++++ Provided data ++++

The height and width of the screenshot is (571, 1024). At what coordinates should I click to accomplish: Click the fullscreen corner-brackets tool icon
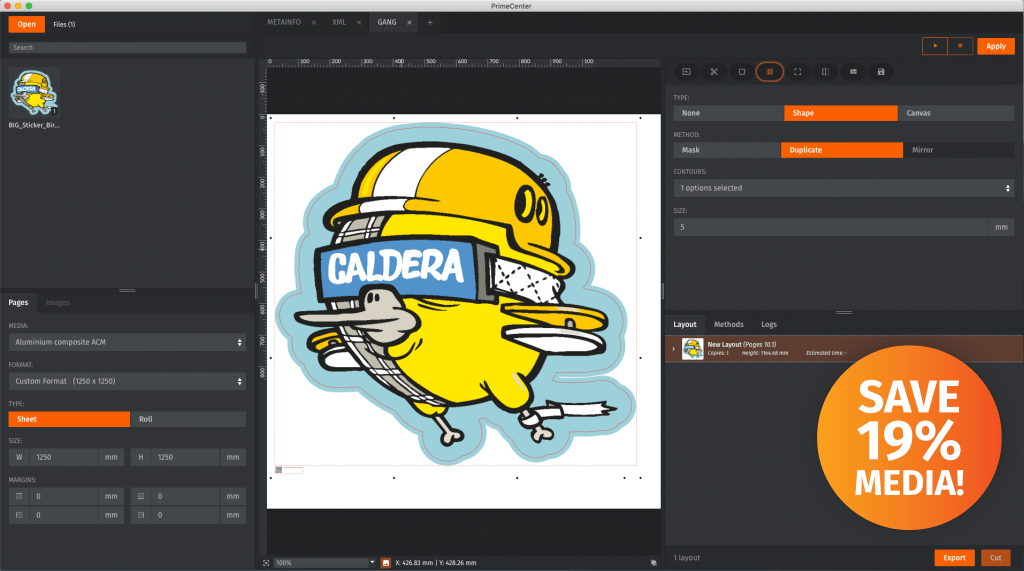pyautogui.click(x=797, y=72)
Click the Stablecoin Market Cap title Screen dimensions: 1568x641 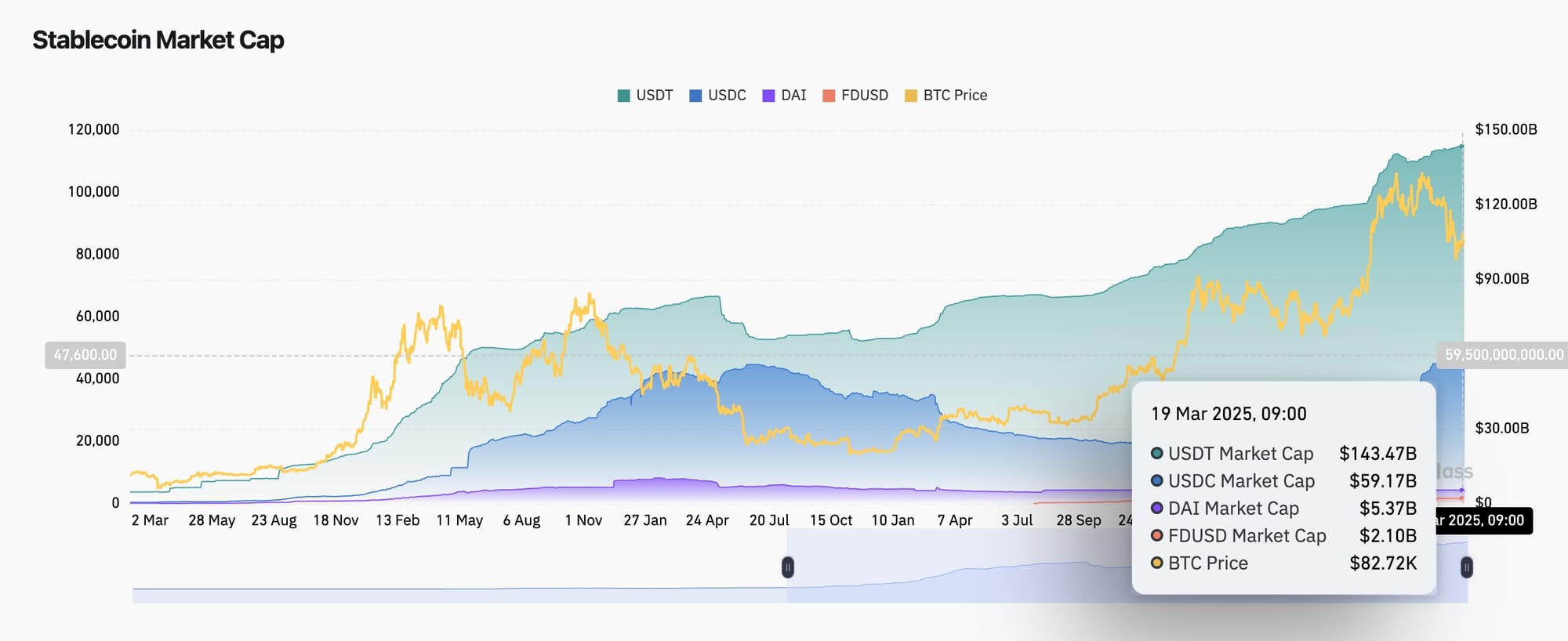point(158,40)
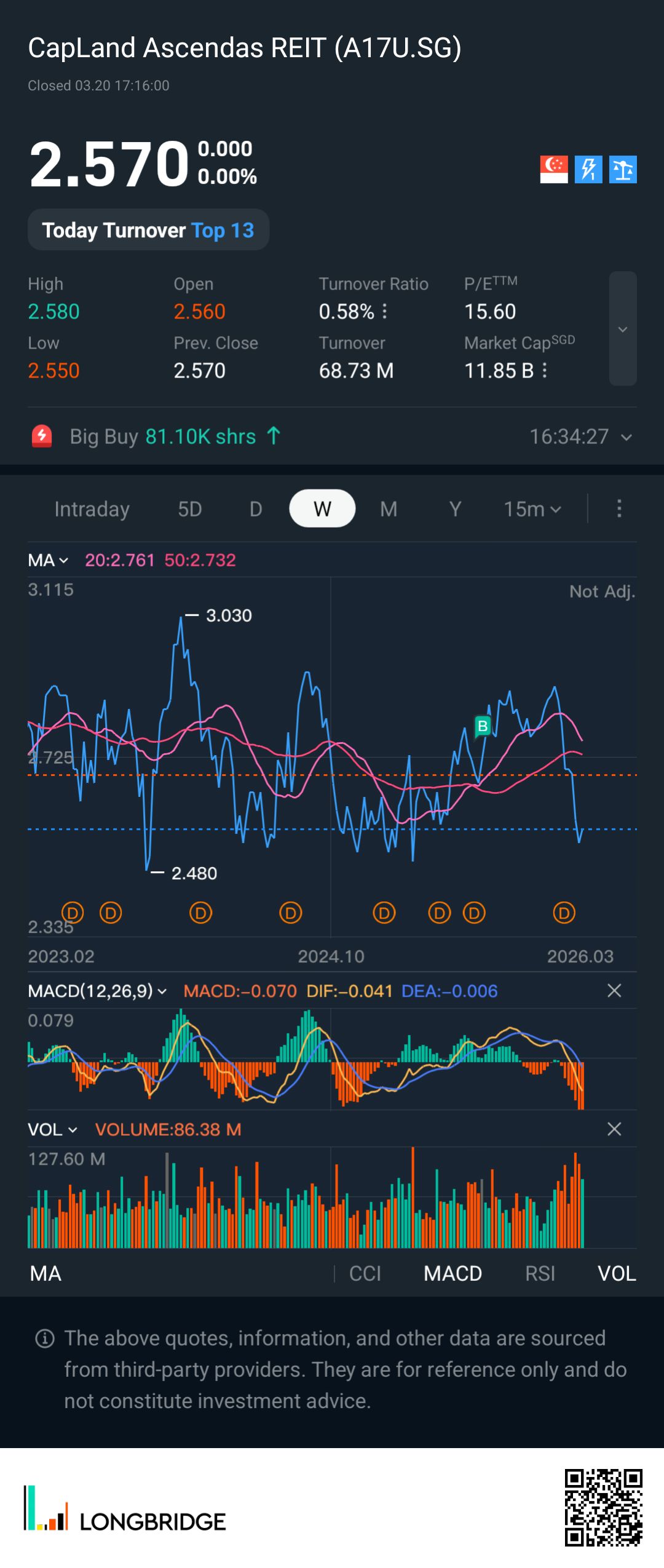Expand the stock details chevron panel

pyautogui.click(x=622, y=329)
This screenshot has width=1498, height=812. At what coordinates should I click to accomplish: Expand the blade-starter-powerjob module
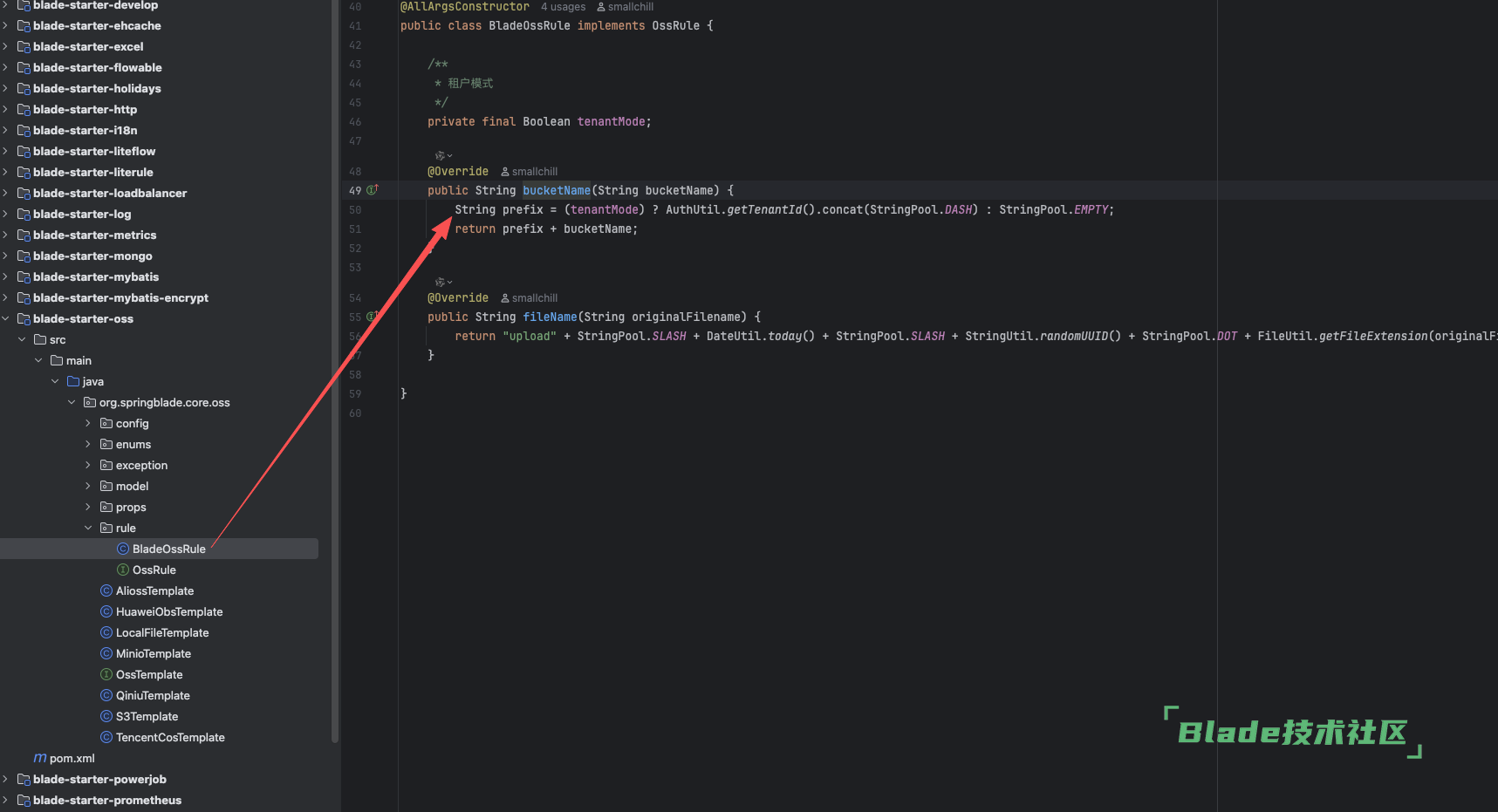point(6,779)
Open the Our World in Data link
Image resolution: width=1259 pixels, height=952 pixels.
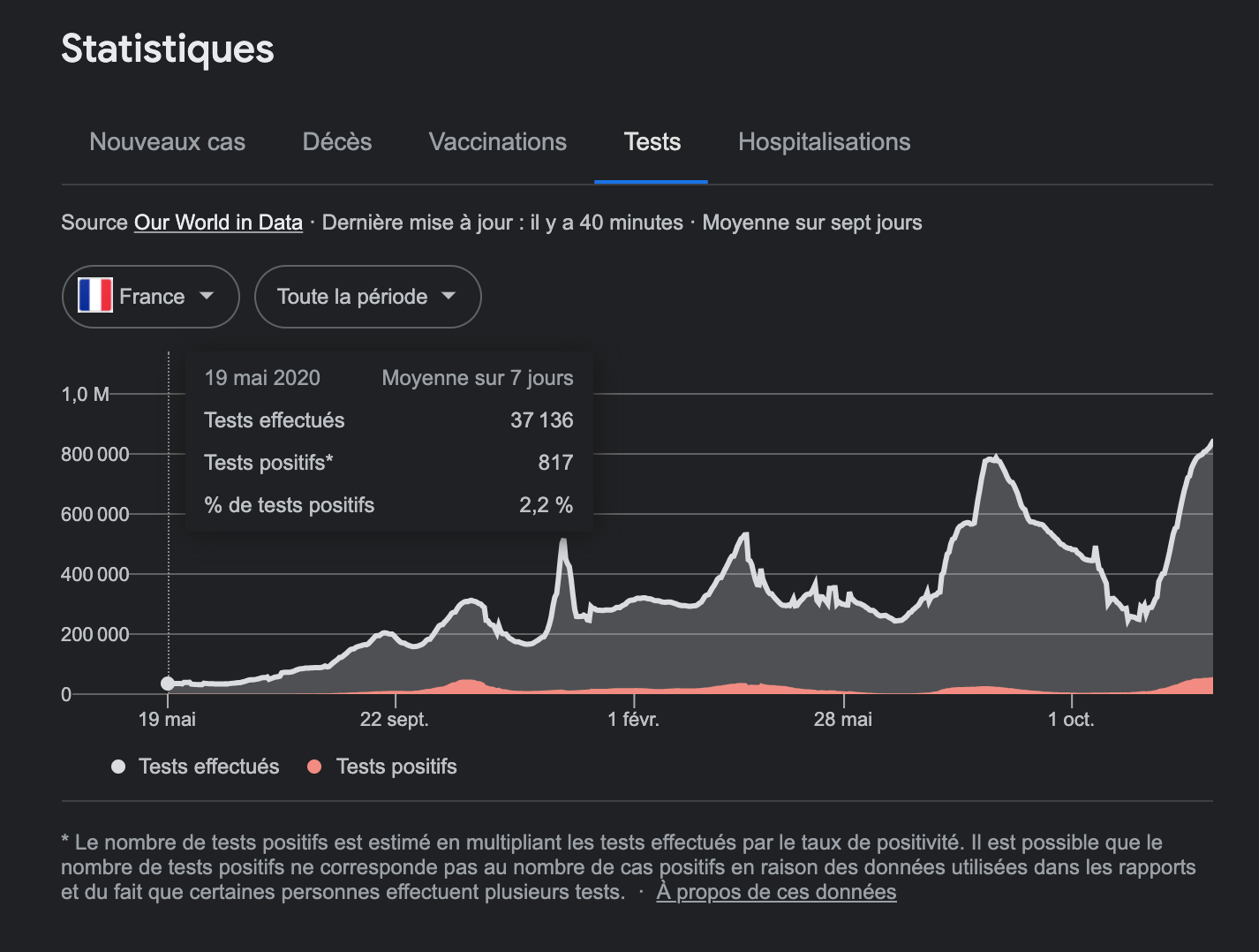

++++

§ Exercise aim: Retype the line containing "This screenshot has" and each line after it through the last line of the entries above, exactly, with no pictures and nothing else.

§ Solution:
This screenshot has width=1498, height=812. At what coordinates should I click to accomplish: Expand the blade-starter-powerjob module
point(6,779)
Open the Our World in Data link
Image resolution: width=1259 pixels, height=952 pixels.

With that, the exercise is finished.